Commemorate the Marikana massacre by driving forward the South African socialist revolution!

0
1050

THE FIFTH anniversary of the Marikana massacre, where 37 striking miners were gunned down by the police, was a turning point in the revolutionary struggles of the South African working class.

The strike at the platinum mine, owned by the British based Lonmin mining company, had been called by the AMCU union, a new union, unrecognised by the employer, formed by miners sickened by the refusal of the officially recognised National Union of Mineworkers (NUM) to lead any struggle against the appalling wages and housing conditions forced on them.

Conditions and pay that had been imposed under the apartheid regime had not been improved since the coming to power of the ANC. The strike, called to demand a wage of R12,500 a month, was met with increasing police violence – in the days running up to the massacre, on 16th August 2012, 10 miners had already been killed on the picket line.

The orders for this massacre came from the very top of the ANC leadership, a leadership that since the days of the liberation struggle has wholeheartedly embraced capitalism and enriched itself at the expense of the black working class.

Marikana exposed the lengths to which the ANC were prepared to go to protect the interests of the mine owners – they were prepared to encourage and sanction the murder of workers for the profits of the bosses, profits which had made these leaders multi-millionaires.

The prime example of this is Cyril Ramaphosa, one-time liberation fighter against white rule and leader of the NUM who sat on the board of Lonmin and is a multi-millionaire. He is also Deputy President of the ruling ANC and tipped to take over from Jacob Zuma as president.

Ramaphosa as a director of Lonmin did absolutely nothing to end the appalling wages and conditions of miners, instead lining his pockets out of the profits of their exploitation. He went out of his way to condemn the strike saying it was a ‘dastardly criminal act’ which required ‘concomitant action’ as it threatened the profits of Lonmin and other mine owners.

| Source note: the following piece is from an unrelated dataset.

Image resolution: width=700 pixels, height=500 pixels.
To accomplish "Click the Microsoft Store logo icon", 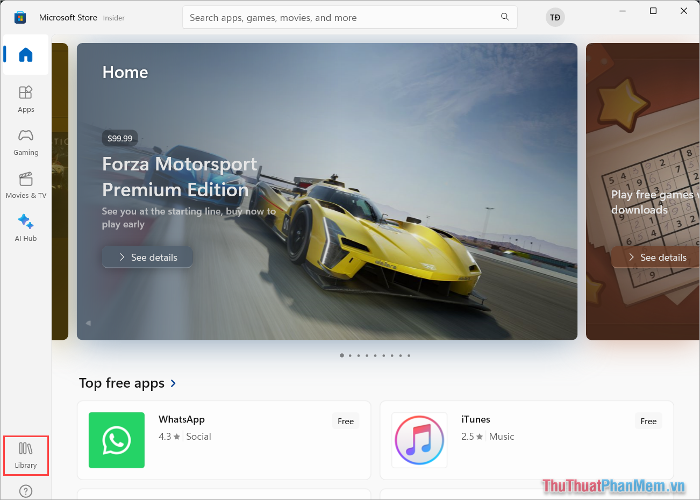I will pyautogui.click(x=20, y=18).
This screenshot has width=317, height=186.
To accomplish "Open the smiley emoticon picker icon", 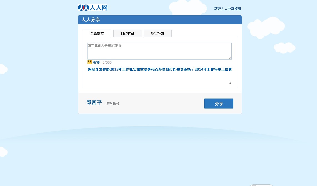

No one from the top of the ANC, the police who opened fire on unarmed strikers or the leadership of the trade union federation COSATU, who blamed the strikers themselves for being massacred, has been called to account. Meanwhile, the conditions for mineworkers have scarcely improved as all the promises of new housing and better conditions have evaporated.

COSATU at its conference in December 2016 even voted to back the hated Ramaphosa to take over from the heavily corrupted Zuma as leader of the ruling ANC. The Marikana massacre was a historic turning point in the South African revolution.

With the overthrow of the apartheid regime in 1994 the ANC, supported by COSATU and the Stalinist South African Communist Party (SACP), emerged as a bourgeois party dedicated to keeping capitalism thriving and keeping the working class firmly in its place, and quite prepared to use the brutal methods of the old apartheid regime to do so.

The role of COSATU union leaders has been to join the boards of companies while striving to police their members. The role of the SACP has been to provide a political cover for this reactionary conspiracy against the working class. Marikana changed all this as millions of workers and youth now understand the role being played by the ANC and its supporters. The demand now powering the working class forward is for an end to capitalism, whether it wears a white or black face.

The only lasting way to commemorate the Marikana massacre is to continue to drive forward to the South African socialist revolution, when workers in alliance with the rural poor bring down the ANC government and replace it with a workers’ government that will expropriate all the bosses and bankers and give the land to the people.

The South African socialist revolution will play a decisive role in Africa, inspiring workers across the continent to rise up and overthrow bankrupt capitalism to establish a Socialist United States of Africa. This pressing task demands the building of the revolutionary leadership of the Fourth International in every country in Africa to take the working class forward to victory.